Drug information provided by: IBM Micromedex
It is very important that your doctor check your progress at regular visits to allow for changes in your dose and to check for any unwanted effects.
You will also need to have your blood pressure measured before starting this medicine and while you are using it. If you notice any change to your normal blood pressure, call your doctor right away. If you have questions about this, talk to your doctor.
When taken with certain foods, drinks, or other medicines, isocarboxazid can cause very dangerous reactions, such as sudden high blood pressure (also called hypertensive crisis). To avoid such reactions, follow these rules of caution:
Do not eat foods that have dopamine and a high tyramine content (most common in foods that are aged or fermented to increase their flavor), such as cheese (especially strong or aged kinds), caviar, sour cream, liver, canned figs, soy sauce, sauerkraut, fava beans, yeasts, and yogurt. Avoid smoked or pickled meat, poultry, or fish, such as sausage, pepperoni, salami, anchovies, or herring. Do not eat dried fruit (such as raisins), bananas, avocados, raspberries, or very ripe fruit.

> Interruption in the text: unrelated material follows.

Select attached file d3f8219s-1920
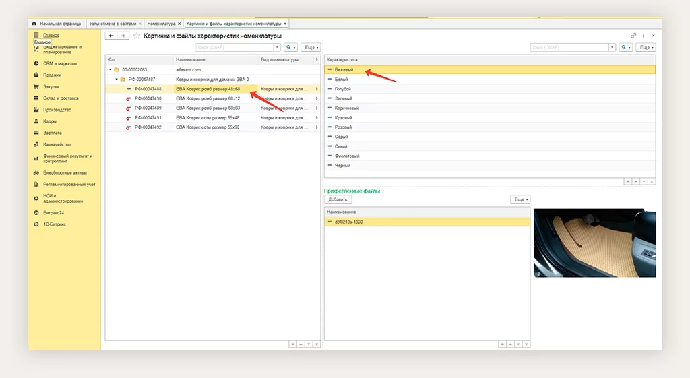Screen dimensions: 690x378 349,222
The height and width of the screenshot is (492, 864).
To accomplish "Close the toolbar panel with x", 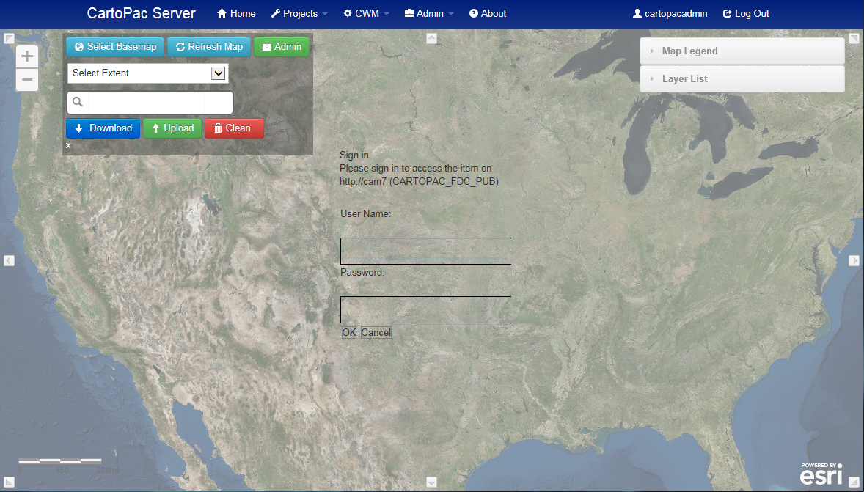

Do not drink alcoholic beverages. This includes Chianti wine, sherry, beer, non-alcohol or low alcohol beer and wine, and liqueurs.
Do not eat or drink too much caffeine. Caffeine can be found in coffee, cola, chocolate, tea, and many other foods and drinks. Ask your doctor how much caffeine is safe to use.
Isocarboxazid may cause some people to be agitated, irritable, or display other abnormal behaviors. It may also cause some people to have suicidal thoughts and tendencies or to become more depressed. If you or your caregiver notice any of these adverse effects, tell your doctor right away.
Call your doctor or hospital emergency room right away if you have a severe headache, stiff or sore neck, chest pains, fast heartbeat, sweating, dizziness, or nausea and vomiting while you are taking this medicine. These may be symptoms of a serious side effect called hypertensive crisis.
This medicine may make some people dizzy or less alert than they are normally. Make sure you know how you react to this medicine before you drive, use machines, or do anything else that could be dangerous if you are dizzy or not alert.
This medicine will add to the effects of alcohol and other CNS depressants (medicines that make you drowsy or less alert). Some examples of CNS depressants are antihistamines or medicine for hay fever, other allergies, or colds; sedatives, tranquilizers, or sleeping medicine; prescription pain medicine or narcotics; medicine for seizures or barbiturates; muscle relaxants; or anesthetics, including some dental anesthetics. Check with your doctor before taking any of the above while you are using this medicine.
Dizziness, lightheadedness, or fainting may occur, especially when you get up suddenly from a lying or sitting position. Getting up slowly may help. When you get up from lying down, sit on the edge of the bed with your feet dangling for 1 or 2 minutes, then stand up slowly. If the problem continues or gets worse, check with your doctor.
Do not stop taking this medicine without checking first with your doctor. Your doctor may want you to gradually reduce the amount you are using before stopping it completely.
Before having any kind of surgery, dental treatment, or emergency treatment, tell the medical doctor or dentist in charge that you are using this medicine or have used it within the past 10 days. Taking isocarboxazid together with medicines that are used during surgery, dental, or emergency treatments may increase the risk of serious side effects.
Your doctor may want you to carry an identification card stating that you are using this medicine.
Check with your doctor right away if you have any symptoms of liver problems, such as dark-colored urine or pale stools, nausea, vomiting, loss of appetite, pain in your upper stomach, or yellowing of your skin or the whites of your eyes.
This medicine may affect blood sugar levels. If you are diabetic, be especially careful in testing for sugar in your blood or urine. If you have any questions about this, check with your doctor.
After you stop using this medicine, you must continue to exercise caution for at least 2 weeks with your foods, drinks, and other medicines, since these items may continue to react with isocarboxazid.
Do not take other medicines unless they have been discussed with your doctor. This includes prescription or nonprescription (over-the-counter [OTC]) medicines and herbal or vitamin supplements.